* Aim of the task: Determine how many lines in the listing below contain the word "with", then state that number by itself.

* Supplied data:

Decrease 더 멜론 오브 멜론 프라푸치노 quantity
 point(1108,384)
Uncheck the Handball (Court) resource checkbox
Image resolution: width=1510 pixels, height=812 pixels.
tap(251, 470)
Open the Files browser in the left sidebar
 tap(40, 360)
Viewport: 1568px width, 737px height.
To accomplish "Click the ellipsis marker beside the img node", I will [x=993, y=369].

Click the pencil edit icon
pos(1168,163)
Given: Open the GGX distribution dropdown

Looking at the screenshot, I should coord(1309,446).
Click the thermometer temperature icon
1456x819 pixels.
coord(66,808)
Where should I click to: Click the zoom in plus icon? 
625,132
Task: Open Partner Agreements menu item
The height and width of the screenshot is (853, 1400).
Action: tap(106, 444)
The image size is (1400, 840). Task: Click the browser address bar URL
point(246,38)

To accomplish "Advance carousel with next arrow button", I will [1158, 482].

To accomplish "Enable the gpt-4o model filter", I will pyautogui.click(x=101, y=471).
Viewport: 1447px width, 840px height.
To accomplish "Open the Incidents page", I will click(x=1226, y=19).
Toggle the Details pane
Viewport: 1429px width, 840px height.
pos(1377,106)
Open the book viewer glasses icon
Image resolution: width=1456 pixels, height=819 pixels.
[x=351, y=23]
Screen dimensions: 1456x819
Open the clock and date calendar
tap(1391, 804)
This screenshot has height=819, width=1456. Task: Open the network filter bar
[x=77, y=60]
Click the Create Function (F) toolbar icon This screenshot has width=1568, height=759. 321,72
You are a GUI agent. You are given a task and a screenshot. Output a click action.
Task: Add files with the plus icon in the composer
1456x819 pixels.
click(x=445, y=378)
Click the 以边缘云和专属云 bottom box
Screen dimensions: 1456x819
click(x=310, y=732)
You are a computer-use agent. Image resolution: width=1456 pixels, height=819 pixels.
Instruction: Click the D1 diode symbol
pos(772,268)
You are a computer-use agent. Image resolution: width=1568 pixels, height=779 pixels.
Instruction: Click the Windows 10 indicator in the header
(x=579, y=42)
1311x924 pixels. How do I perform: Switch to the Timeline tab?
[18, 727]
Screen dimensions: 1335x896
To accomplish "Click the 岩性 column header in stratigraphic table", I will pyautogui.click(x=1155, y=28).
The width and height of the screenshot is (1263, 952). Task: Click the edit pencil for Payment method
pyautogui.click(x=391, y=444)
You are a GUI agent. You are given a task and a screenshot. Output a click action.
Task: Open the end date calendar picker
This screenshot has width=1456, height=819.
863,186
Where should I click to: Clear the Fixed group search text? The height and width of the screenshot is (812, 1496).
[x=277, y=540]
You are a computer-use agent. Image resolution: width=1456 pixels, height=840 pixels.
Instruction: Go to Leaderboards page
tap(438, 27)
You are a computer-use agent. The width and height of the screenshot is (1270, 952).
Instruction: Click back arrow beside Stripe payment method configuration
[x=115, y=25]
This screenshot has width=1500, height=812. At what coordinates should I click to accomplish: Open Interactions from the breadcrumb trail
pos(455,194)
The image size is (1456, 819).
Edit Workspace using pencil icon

* Exercise output: 2